▶ _TEXTE FOURNI_

__________

Alors que l’industrie du spectacle expérimente des représentations virtuelles de stars disparues, le monde de la communication commence à employer aussi ces technologies.

Au dernier festival de Cannes de la publicité, le rappeur américain Tupac Shakur, assassiné en 1996, s'est vu décerner une récompense dans la prestigieuse catégorie Titanium. En réalité, c'est la prestation de son hologramme au festival de Coachella en Californie en avril 2012 qui a été primée. Sur scène, cet avatar a rappé et dansé en rythme avec les bien vivants Snoop Dogg et Dr Dre. En fait d'hologramme, c'est un double numérique qui a été mis en scène. «Pour le rappeur Tupac Shakur, il semble qu'un personnage de synthèse ait été créé à partir d'images réelles et ensuite animé, explique Carole Ecoffet, chercheur dans les matériaux pour l'optique au CNRS. Enfin, il a été intégré dans la scène réelle grâce à un dispositif de projection du double numérique. Une lame est placée à 45° devant un décor et on projette l'image du personnage sur cette lame, si bien que la vision humaine a l'illusion qu'il évolue en profondeur devant ce décor. C'est la transparence qui donne cette impression de fantôme.»

 

Les réactions ont été extrêmement fortes et les journaux du monde entier sont revenus sur cette prestation. Selon le magazine américain Billboard, les ventes des albums de Tupac ont augmenté de manière considérable après son apparition virtuelle. Ce double du rappeur new-yorkais est une œuvre collective à laquelle a participé la société Digital Domain, créée par le cinéaste James Cameron. Paul Morizet, responsable du développement dans le monde de Corbis Entertainment, travaille avec celle-ci. «Pour les spécialistes, la technologie n'a pas beaucoup évolué, analyse-t-il. Mais la création d'un double numérique prend désormais moins de temps, et c'est cela qui a changé.»

 

Elvis n'est pas mort

 

Dans un événement en direct, outre le double numérique, l'autre procédé susceptible d'être employé est l'hologramme. «De manière résumée, la technique des hologrammes consiste à enregistrer dans une plaque photographique un dispositif qui renvoie la lumière comme si l'objet était là, souligne Carole Ecoffet. On ne se limite pas aux deux images suffisantes pour tromper la vision humaine.» Une technique coûteuse et difficile à projeter, qui nécessite un éclairage très précis.

__________

▶ _PROBLÈMES À RÉSOUDRE_
1) Traduisez en anglais cette phrase du texte fourni : « Sur scène, cet avatar a rappé et dansé en rythme avec les bien vivants Snoop Dogg et Dr Dre. »
2) Reprenez le passage du texte fourni qui va de « Dans un événement » jusqu'à « éclairage très précis. », en substituant « onéreuse » à « coûteuse ».

▶ _ENTRÉES DE DONNÉES_
__________

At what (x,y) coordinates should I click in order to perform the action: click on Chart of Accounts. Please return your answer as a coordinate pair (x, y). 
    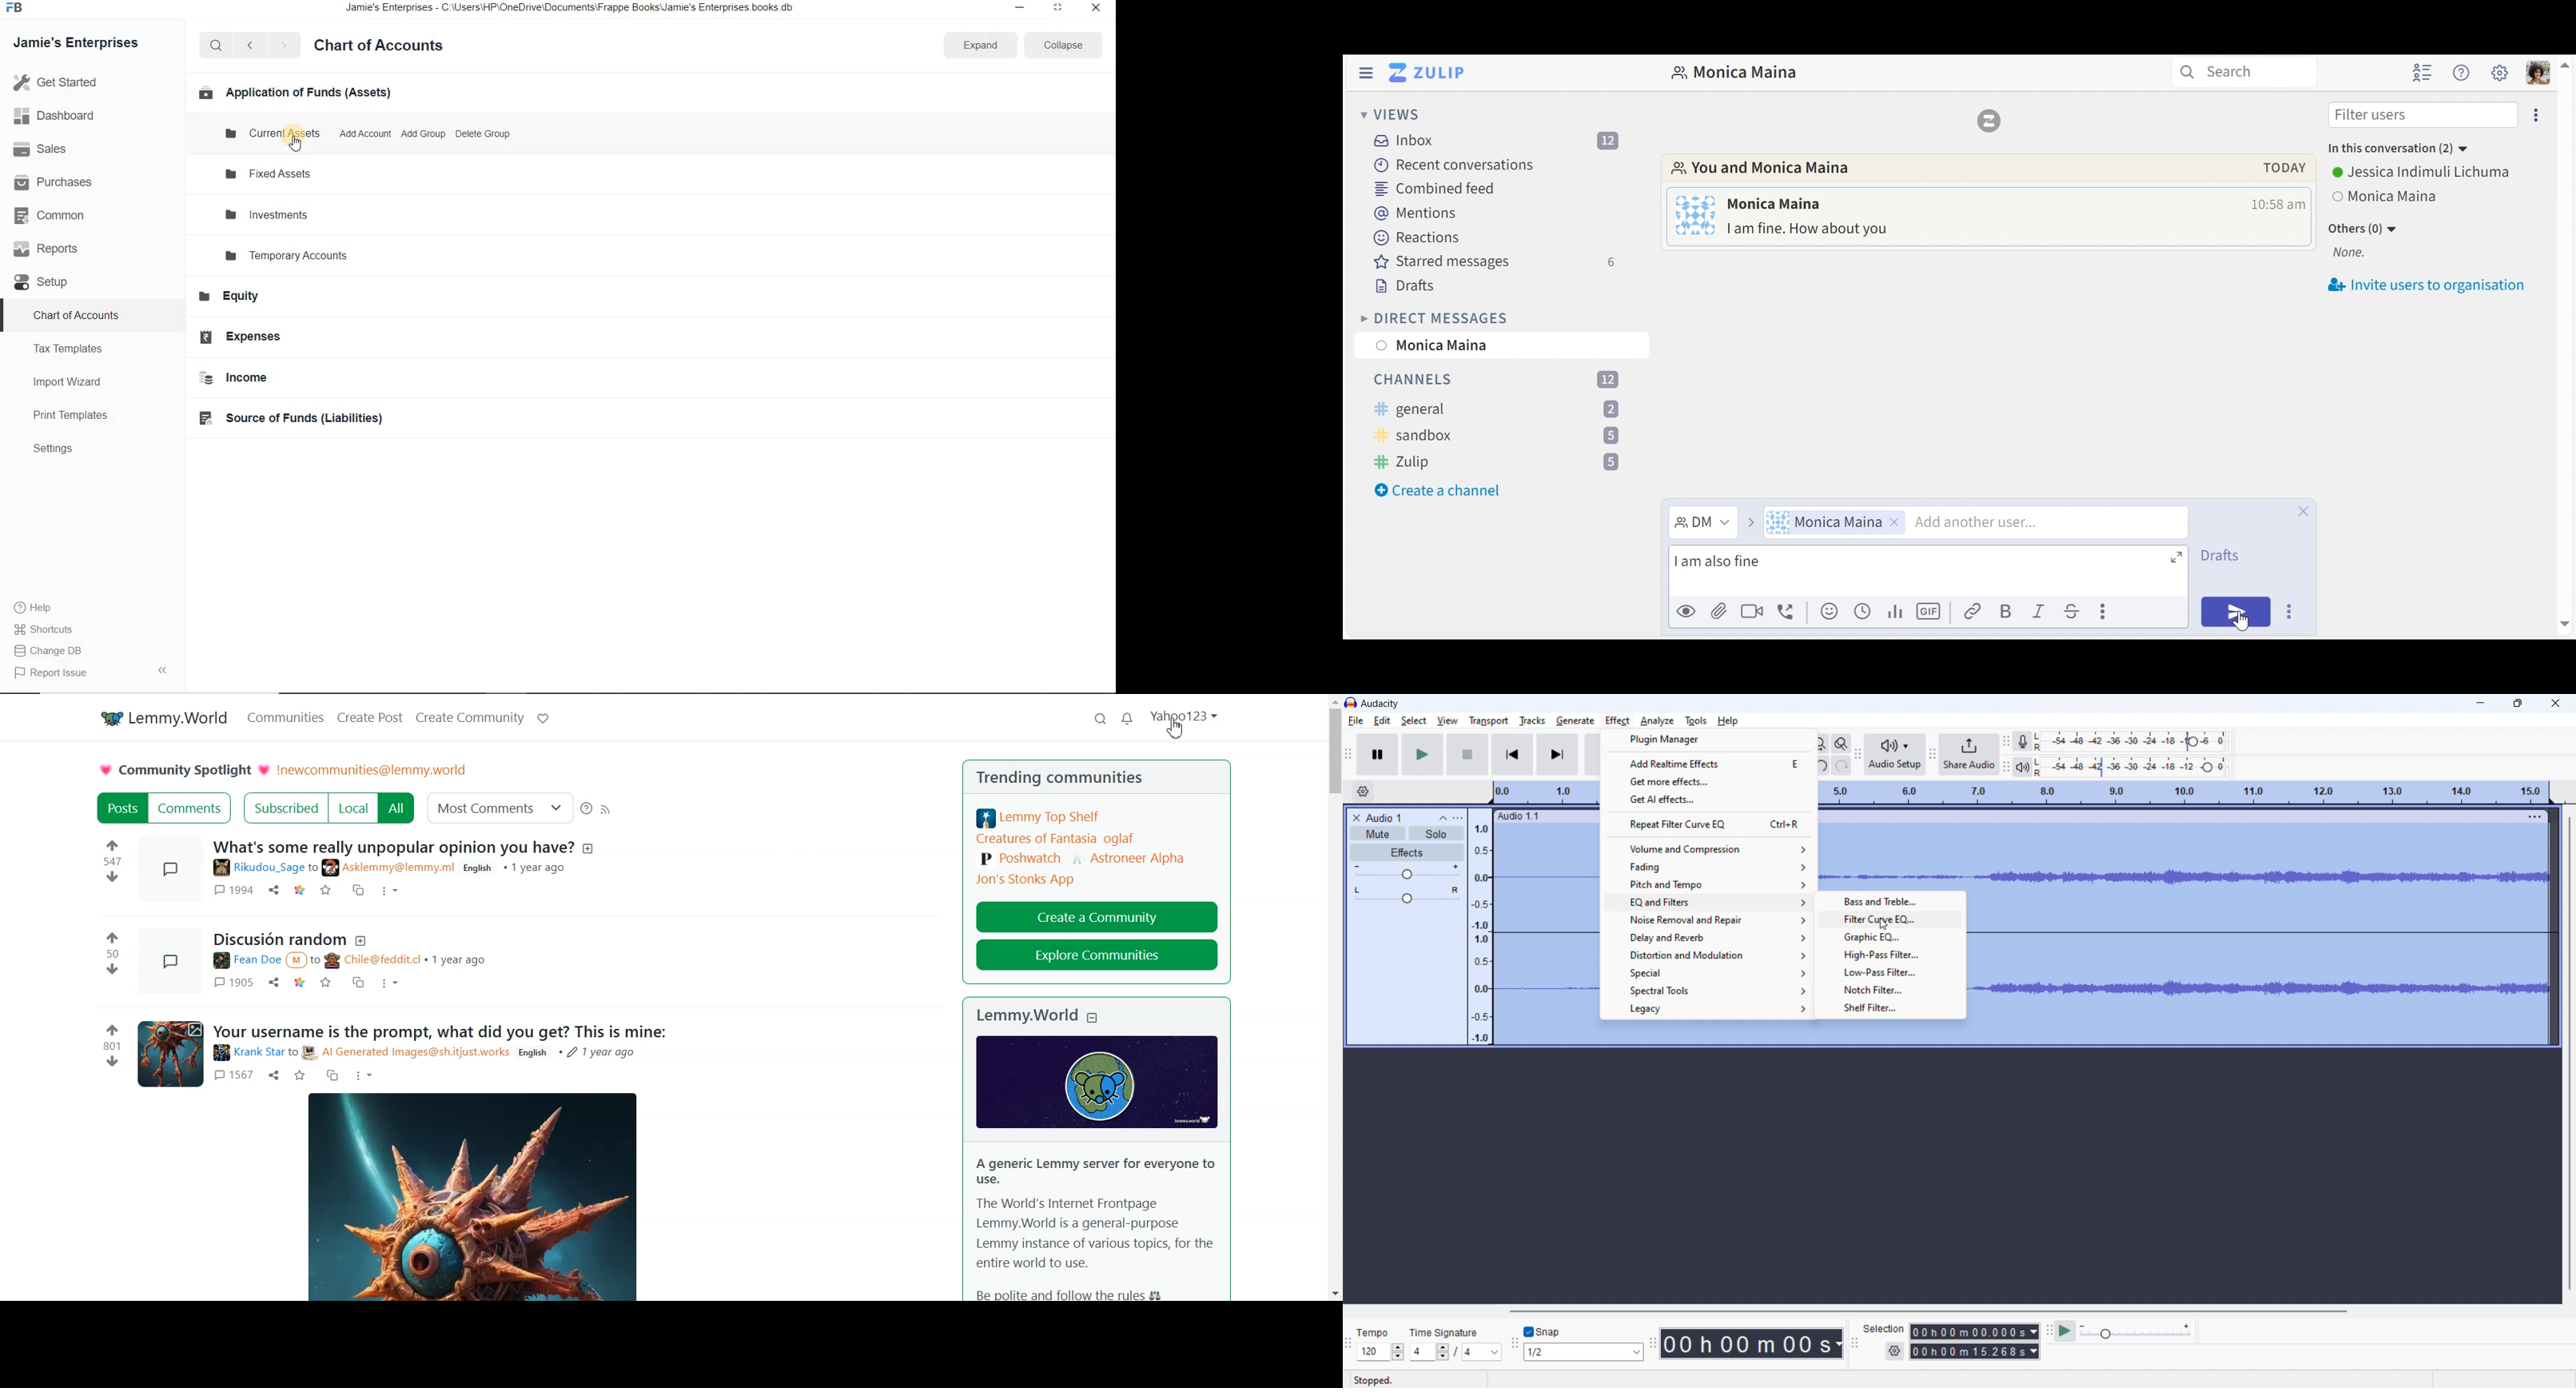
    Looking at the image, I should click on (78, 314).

__________

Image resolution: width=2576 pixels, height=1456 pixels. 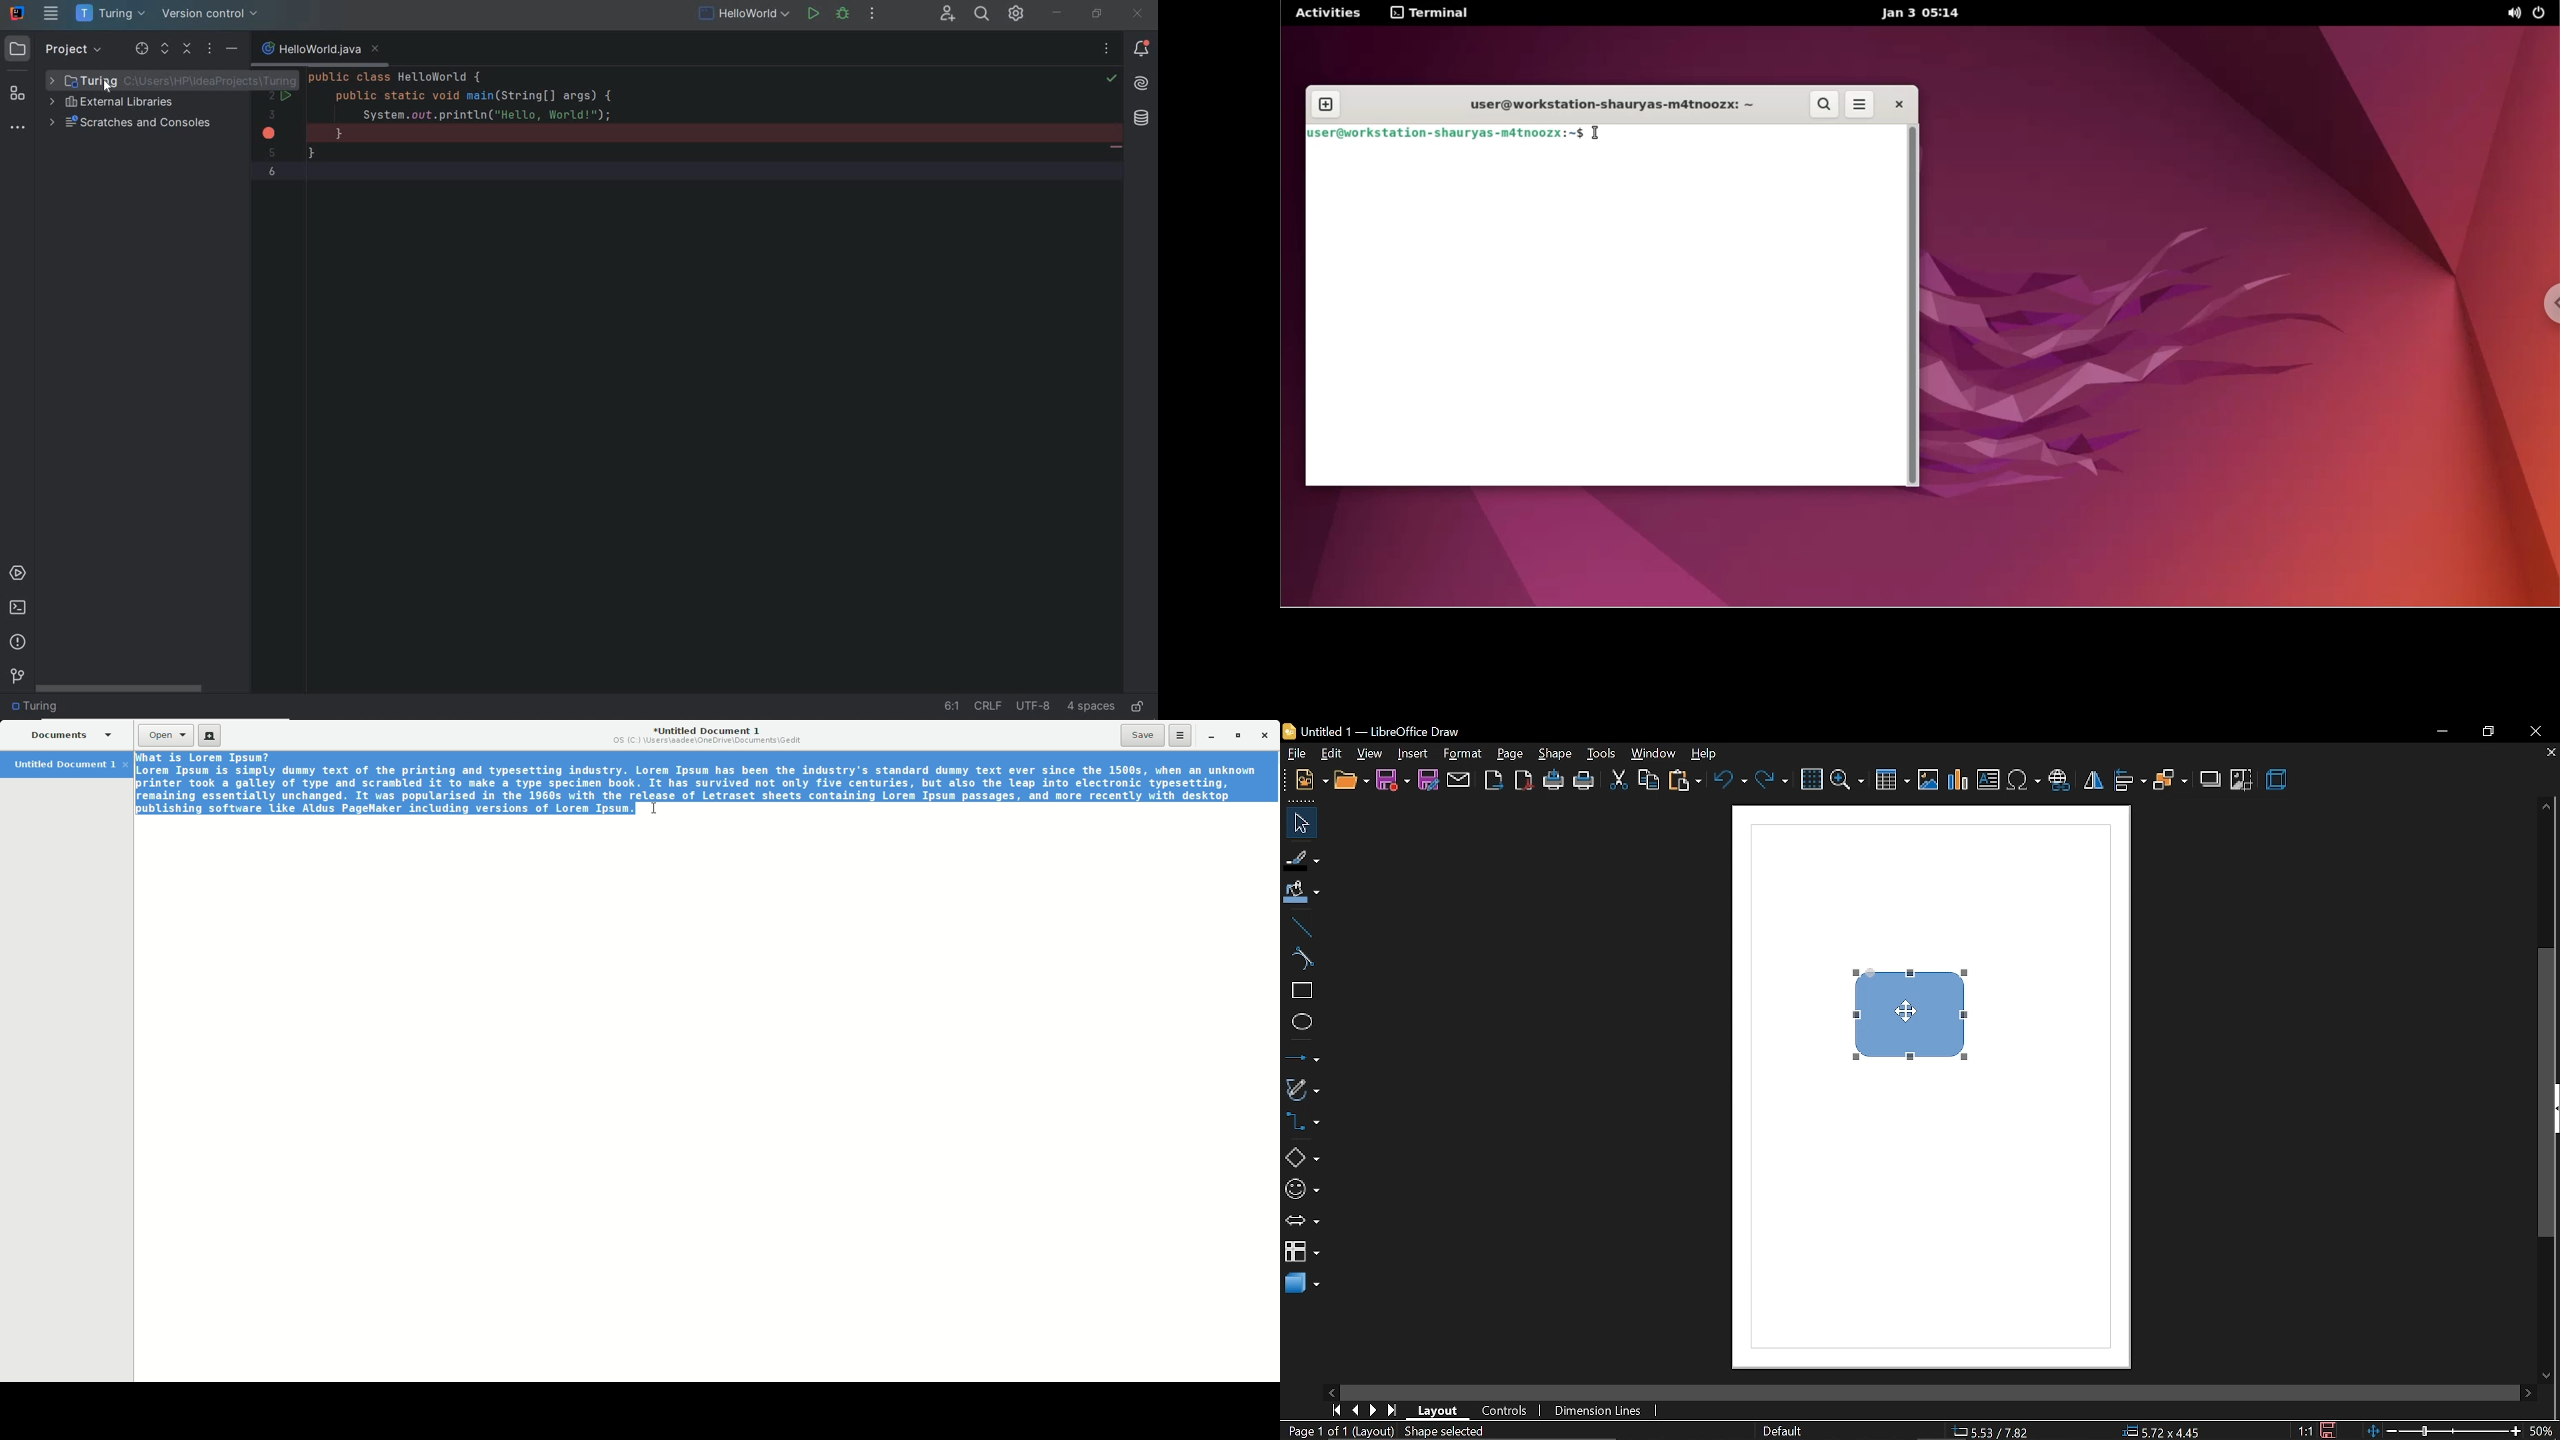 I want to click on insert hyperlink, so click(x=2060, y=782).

__________

▶ _RÉPONSES DANS L'ORDRE_
1) On stage, this avatar rapped and danced in time with the very much alive Snoop Dogg and Dr Dre.

2)
Dans un événement en direct, outre le double numérique, l'autre procédé susceptible d'être employé est l'hologramme. «De manière résumée, la technique des hologrammes consiste à enregistrer dans une plaque photographique un dispositif qui renvoie la lumière comme si l'objet était là, souligne Carole Ecoffet. On ne se limite pas aux deux images suffisantes pour tromper la vision humaine.» Une technique onéreuse et difficile à projeter, qui nécessite un éclairage très précis.